*WHAT THE EXERCISE ASKS*.
When the string "Open" occurs in a line of the records, show that line.

Start of Block

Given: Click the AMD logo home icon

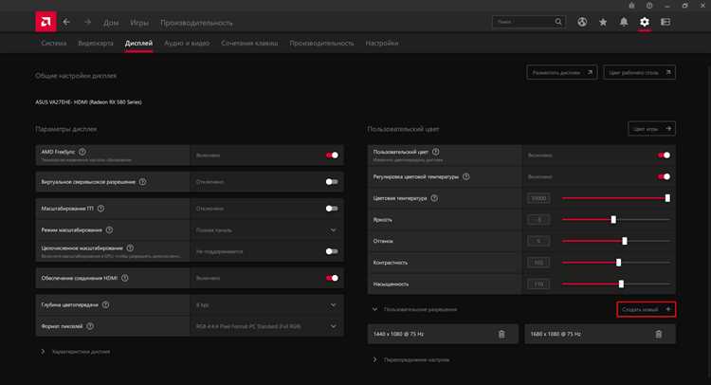Looking at the screenshot, I should point(46,22).
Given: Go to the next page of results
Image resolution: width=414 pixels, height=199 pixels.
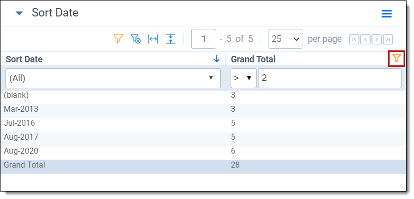Looking at the screenshot, I should point(377,39).
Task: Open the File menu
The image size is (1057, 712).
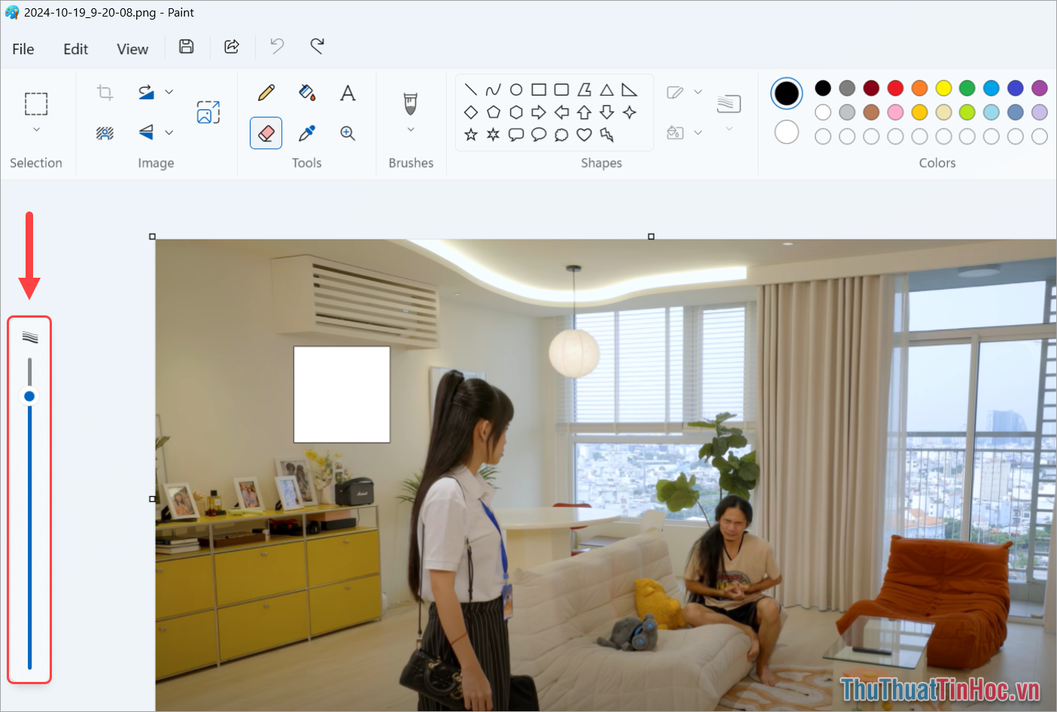Action: [x=23, y=48]
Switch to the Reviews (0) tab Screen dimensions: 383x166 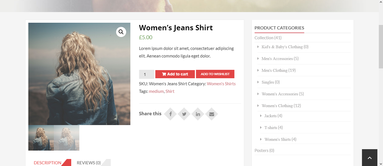point(89,163)
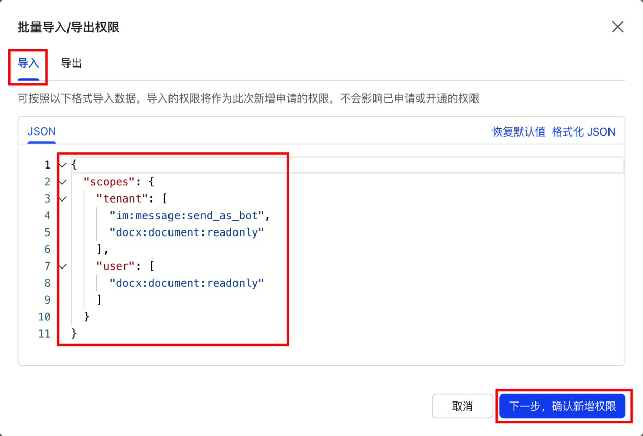643x436 pixels.
Task: Select the JSON editor tab
Action: [42, 131]
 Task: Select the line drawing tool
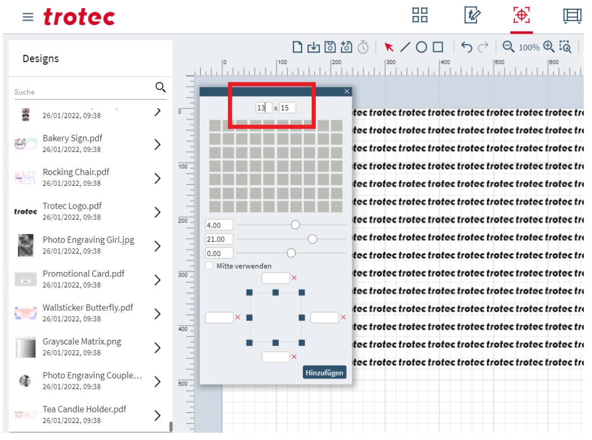[406, 47]
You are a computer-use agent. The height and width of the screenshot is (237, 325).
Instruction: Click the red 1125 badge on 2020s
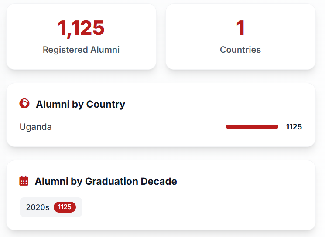tap(65, 207)
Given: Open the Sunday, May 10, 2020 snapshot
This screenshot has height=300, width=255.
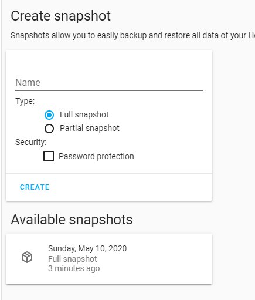Looking at the screenshot, I should pos(109,259).
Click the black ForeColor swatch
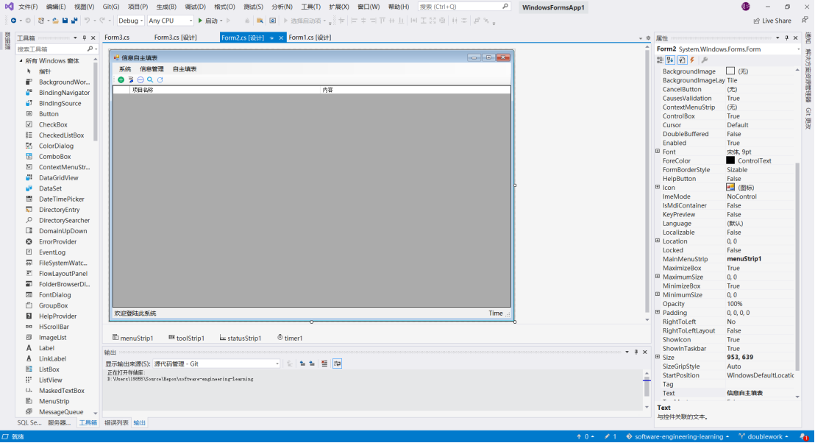This screenshot has width=815, height=443. [730, 160]
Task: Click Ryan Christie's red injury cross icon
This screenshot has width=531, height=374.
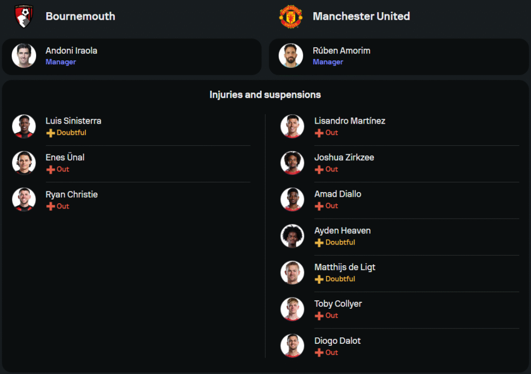Action: coord(50,206)
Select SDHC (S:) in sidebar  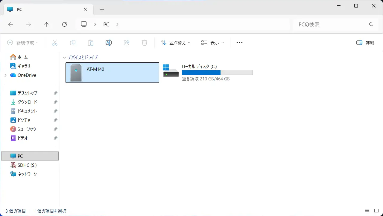[27, 165]
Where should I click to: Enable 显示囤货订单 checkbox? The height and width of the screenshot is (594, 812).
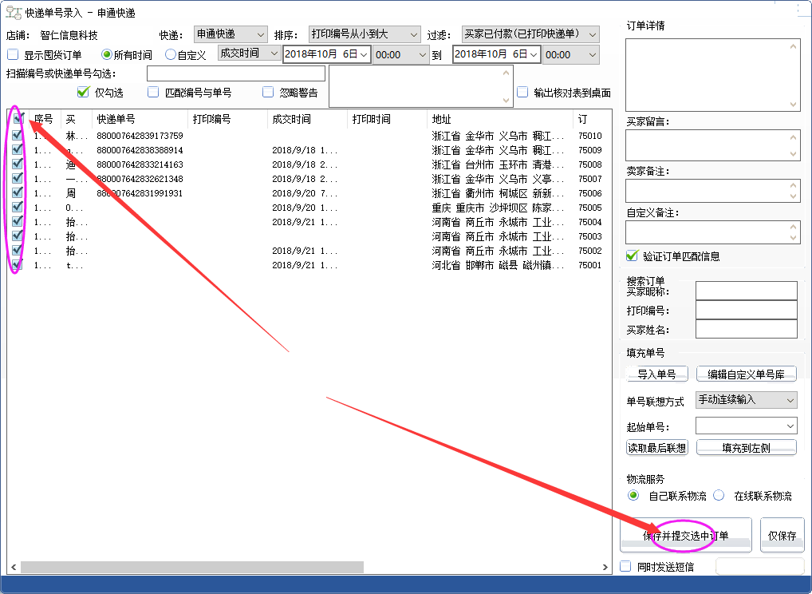coord(13,55)
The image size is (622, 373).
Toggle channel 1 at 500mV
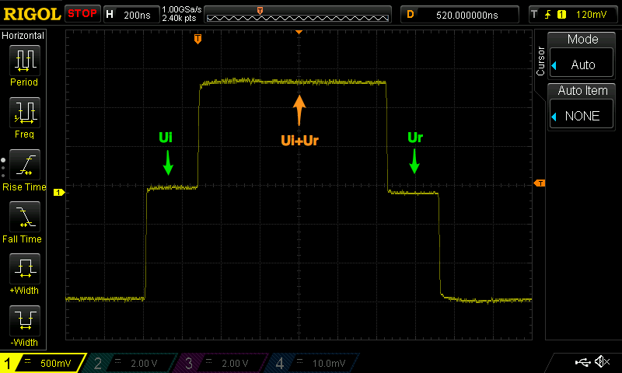[42, 363]
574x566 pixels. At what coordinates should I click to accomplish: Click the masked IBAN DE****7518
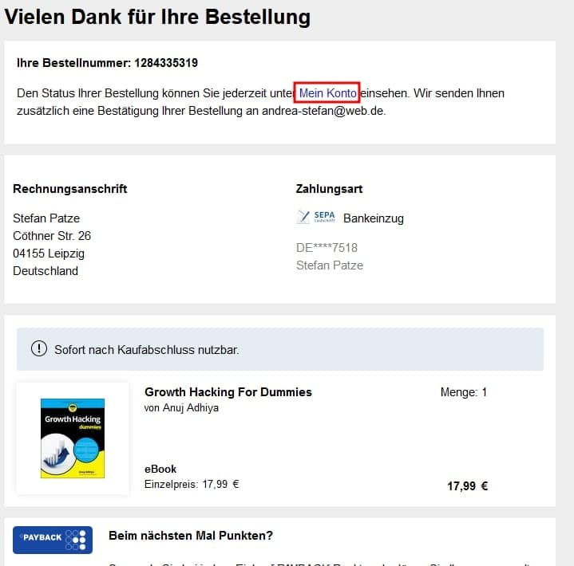(327, 248)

End of Block

*SOLUTION TO THIS EXERCISE*.
Task: Open the File menu
Given: Open the Sunday, May 10, 2020 snapshot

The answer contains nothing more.